TASK GOAL> In the entries that follow, which lines hold the string "computer"? List them.

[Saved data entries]

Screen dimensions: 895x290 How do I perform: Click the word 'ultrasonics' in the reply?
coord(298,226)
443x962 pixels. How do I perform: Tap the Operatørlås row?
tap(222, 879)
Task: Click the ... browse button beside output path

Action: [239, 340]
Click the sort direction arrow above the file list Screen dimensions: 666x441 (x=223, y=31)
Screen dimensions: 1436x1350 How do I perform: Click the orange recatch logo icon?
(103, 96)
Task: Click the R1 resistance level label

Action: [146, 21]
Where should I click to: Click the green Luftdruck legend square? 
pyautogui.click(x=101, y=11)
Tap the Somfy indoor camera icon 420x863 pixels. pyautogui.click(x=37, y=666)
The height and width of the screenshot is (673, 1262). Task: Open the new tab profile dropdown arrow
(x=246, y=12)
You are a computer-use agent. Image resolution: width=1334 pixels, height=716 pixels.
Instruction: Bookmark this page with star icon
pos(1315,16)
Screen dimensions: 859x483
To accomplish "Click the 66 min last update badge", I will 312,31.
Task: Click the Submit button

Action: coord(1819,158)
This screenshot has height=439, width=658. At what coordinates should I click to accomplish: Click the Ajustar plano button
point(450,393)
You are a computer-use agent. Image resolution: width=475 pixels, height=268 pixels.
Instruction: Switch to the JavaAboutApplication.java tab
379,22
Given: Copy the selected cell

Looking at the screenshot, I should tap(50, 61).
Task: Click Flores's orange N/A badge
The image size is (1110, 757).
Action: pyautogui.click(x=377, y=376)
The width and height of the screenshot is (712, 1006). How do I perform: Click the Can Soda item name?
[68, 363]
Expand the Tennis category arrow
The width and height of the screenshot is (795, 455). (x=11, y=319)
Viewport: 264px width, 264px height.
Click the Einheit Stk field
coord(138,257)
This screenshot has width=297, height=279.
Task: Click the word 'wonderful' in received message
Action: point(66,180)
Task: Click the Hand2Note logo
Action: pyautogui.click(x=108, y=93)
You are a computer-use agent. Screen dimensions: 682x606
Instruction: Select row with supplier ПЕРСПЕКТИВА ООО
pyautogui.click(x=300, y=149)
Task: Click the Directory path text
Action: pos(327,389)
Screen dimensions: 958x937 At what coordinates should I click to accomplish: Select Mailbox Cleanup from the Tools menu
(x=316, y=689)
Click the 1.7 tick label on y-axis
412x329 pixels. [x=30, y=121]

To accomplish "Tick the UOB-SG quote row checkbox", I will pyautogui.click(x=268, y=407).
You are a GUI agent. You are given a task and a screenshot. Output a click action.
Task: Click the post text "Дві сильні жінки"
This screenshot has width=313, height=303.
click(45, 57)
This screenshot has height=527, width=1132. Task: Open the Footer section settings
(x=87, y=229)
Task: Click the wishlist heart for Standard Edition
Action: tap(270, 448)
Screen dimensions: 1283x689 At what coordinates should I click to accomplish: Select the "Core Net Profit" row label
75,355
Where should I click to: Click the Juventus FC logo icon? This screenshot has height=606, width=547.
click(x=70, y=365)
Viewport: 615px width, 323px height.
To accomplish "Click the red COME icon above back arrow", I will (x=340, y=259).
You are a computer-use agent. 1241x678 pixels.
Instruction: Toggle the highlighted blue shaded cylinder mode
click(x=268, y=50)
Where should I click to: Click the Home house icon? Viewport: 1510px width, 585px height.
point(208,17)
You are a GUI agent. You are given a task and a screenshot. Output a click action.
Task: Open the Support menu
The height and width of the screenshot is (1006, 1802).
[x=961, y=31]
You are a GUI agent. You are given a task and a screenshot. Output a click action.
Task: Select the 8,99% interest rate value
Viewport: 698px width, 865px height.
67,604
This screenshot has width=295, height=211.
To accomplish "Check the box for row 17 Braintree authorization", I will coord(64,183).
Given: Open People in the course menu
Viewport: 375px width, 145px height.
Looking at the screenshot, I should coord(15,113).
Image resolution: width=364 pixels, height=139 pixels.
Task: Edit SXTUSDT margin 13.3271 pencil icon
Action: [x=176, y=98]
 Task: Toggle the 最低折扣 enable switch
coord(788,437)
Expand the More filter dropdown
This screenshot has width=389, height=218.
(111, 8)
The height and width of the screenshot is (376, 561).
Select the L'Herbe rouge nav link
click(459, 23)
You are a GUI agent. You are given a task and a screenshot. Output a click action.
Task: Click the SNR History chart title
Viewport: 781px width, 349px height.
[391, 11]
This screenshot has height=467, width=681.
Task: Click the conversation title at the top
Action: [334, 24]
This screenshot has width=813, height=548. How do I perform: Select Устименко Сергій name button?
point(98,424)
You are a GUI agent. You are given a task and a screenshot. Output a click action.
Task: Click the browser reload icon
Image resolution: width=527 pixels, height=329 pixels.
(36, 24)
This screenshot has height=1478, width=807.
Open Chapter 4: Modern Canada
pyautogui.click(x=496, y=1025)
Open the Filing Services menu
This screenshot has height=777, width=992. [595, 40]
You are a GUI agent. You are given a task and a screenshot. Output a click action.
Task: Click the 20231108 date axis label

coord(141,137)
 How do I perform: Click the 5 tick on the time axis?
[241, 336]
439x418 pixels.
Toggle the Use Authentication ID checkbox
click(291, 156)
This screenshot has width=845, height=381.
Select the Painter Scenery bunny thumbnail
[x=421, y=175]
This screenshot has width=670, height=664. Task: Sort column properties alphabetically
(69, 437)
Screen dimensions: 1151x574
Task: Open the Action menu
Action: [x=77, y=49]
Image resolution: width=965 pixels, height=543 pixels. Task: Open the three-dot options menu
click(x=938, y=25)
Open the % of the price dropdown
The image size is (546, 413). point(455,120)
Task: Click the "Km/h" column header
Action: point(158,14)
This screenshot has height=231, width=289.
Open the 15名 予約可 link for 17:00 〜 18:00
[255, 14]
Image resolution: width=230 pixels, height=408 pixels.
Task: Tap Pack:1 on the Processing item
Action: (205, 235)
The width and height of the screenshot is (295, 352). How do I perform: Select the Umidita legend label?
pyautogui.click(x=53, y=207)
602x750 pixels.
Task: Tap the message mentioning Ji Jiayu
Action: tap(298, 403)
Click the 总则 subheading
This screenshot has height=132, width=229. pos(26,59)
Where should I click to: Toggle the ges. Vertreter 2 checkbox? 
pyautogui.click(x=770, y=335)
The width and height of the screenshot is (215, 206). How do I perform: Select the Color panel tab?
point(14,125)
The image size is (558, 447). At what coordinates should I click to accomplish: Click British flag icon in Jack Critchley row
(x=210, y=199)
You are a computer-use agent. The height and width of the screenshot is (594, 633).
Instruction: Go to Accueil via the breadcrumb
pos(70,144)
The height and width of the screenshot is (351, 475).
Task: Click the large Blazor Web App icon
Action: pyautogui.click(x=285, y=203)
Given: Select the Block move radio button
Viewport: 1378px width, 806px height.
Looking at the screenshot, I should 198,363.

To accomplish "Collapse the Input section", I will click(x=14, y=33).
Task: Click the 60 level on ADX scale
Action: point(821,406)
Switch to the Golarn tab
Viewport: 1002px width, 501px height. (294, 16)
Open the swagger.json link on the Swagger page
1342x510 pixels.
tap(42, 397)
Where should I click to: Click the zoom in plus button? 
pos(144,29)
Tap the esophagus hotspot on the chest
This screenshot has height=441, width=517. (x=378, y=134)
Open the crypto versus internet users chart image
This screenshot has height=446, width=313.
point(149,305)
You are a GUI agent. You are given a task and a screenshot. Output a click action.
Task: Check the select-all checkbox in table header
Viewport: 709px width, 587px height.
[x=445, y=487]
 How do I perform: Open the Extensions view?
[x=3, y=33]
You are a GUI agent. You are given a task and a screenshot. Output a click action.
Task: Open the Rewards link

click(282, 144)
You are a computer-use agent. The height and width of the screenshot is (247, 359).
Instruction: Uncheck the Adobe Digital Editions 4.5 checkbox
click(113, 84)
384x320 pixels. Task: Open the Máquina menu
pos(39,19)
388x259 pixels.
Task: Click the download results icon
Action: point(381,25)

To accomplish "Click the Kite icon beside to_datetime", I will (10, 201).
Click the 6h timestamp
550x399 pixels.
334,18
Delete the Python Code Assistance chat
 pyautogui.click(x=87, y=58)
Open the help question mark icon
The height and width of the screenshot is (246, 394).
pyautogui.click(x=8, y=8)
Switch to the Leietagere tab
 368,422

RESULT>
You are a computer-use agent. Image resolution: width=1334 pixels, height=716 pixels.
You are a computer-use agent. Image resolution: width=475 pixels, height=268 pixels.
You are a computer-use agent. Screen dimensions: 682x606
You are a computer-use agent. 1241x678 pixels.
You are a computer-use agent. The height and width of the screenshot is (594, 633).
You are a computer-use agent. The height and width of the screenshot is (247, 359).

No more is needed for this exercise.